Set up as many scary obstacles as you can in the area you have available. Start in the ring where she is most comfortable and set up things like strips of plastic garbage bags suspended from a line, a crinkly tarp to walk over, a large patio umbrella (you can even hang small stuffed animals from it), gaudy lawn and garden ornaments (trolls are especially effective), One very effective idea is to have a friend put on a large backpack or a rolled-up sleeping bag across their shoulders (or wrap a large blanket around their head and shoulders) and walk towards the horse without speaking.  While this may sound odd, you would be surprised how many backpackers and hikers simply do not speak when you encounter them on the trail, sometimes, not even when you ask them to say something.  Always, of course, use common sense and use good judgement on how close and/or quickly to work with each new scary thing.  Use your imagination and whatever you can get your hands on that would be spooky-looking. Practice leading your horse to, past, and over these things Starting from the ground, work with leading her around these exercises, expecting the same focus and respect as always. Then, ask her to walk between you and a scary obstacle, and past you towards a scary obstacle. Remember to give lots of praise and encouragement when she does these things correctly. Your horse should learn to “whoa” when you say to, even when nervous or frightened, and should also learn to “walk on” when you say to, even when nervous or frightened.

Eventually, progress to mounting and riding up,over, through, under and around everything again, using the same “walk on” and “whoa” commands. When riding, make sure you are sitting confidently upright and with solid contact with your seat and legs. Many people, when they feel their horse getting tense, will tense up themselves and lean slightly forward which lightens their seat. To the horse, this feels as if their rider, their leader, has just left them! At the very least, it feels to them as if their rider is ready to jump off and run, too.  Instead of lightening your seat, straighten your shoulders and sit deeper, pushing” her forward with your seat and closing your legs firmly around her.
When she hesitates, tell her to “walk on” with your voice, seat and legs, and when she tries to spin away from something, tell her to “whoa,” in a confident voice (hopefully as confident as you were on the ground), stopping her with your seat and legs and reins.

When you feel confident that she and you are working well together in the arena, take her out for a very short ride along the trail.
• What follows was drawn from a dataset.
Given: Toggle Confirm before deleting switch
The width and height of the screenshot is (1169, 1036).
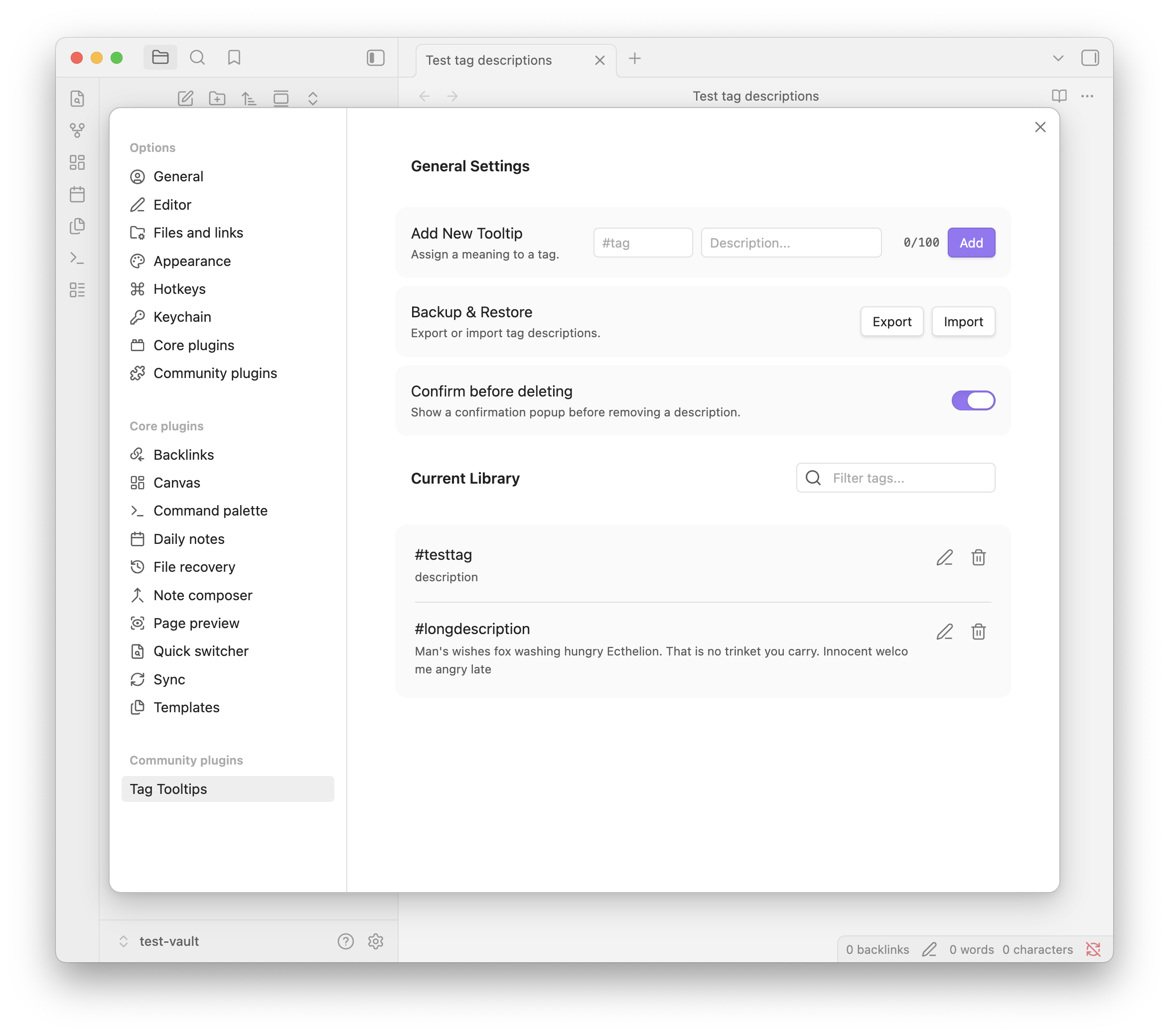Looking at the screenshot, I should click(x=973, y=400).
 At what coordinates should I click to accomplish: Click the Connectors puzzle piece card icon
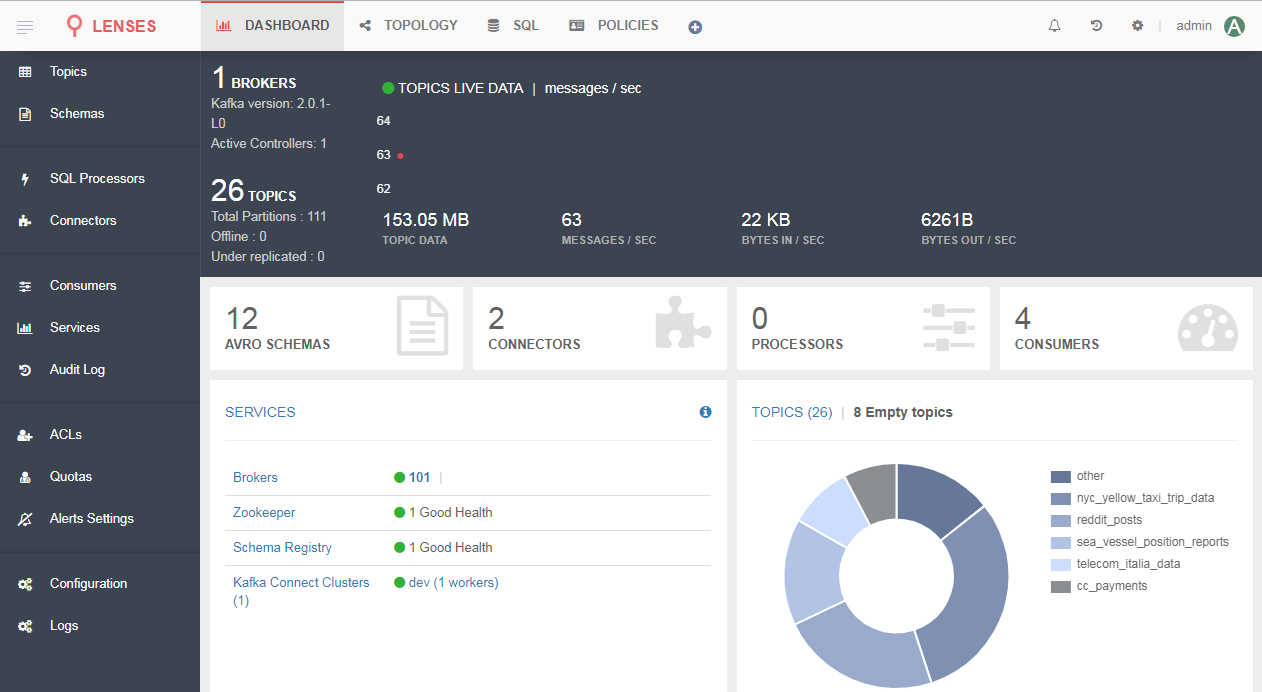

Don’t go out very far or for very long, and do go with another, confident horse. Keep things simple and easy and practice your voice commands and pay attention to how you are sitting and using your legs and seat. Once you have successfully negotiated 15 or 20 minutes, turn around and go home with lots of praise and encouragement. Work up to longer and further rides as her confidence in herself and in you grows.

Remember, you will NEVER eliminate all spooking, that’s just part and parcel of being a horse. However, you CAN reduce the number of spooks by giving her confidence in herself and in your leadership as well as teach her to control herself when she does spook; that there is no need to bolt, spin, or panic because she CAN trust you. That trust is what will give her (and you) the ability to overcome the fright quickly and proceed calmly with the ride.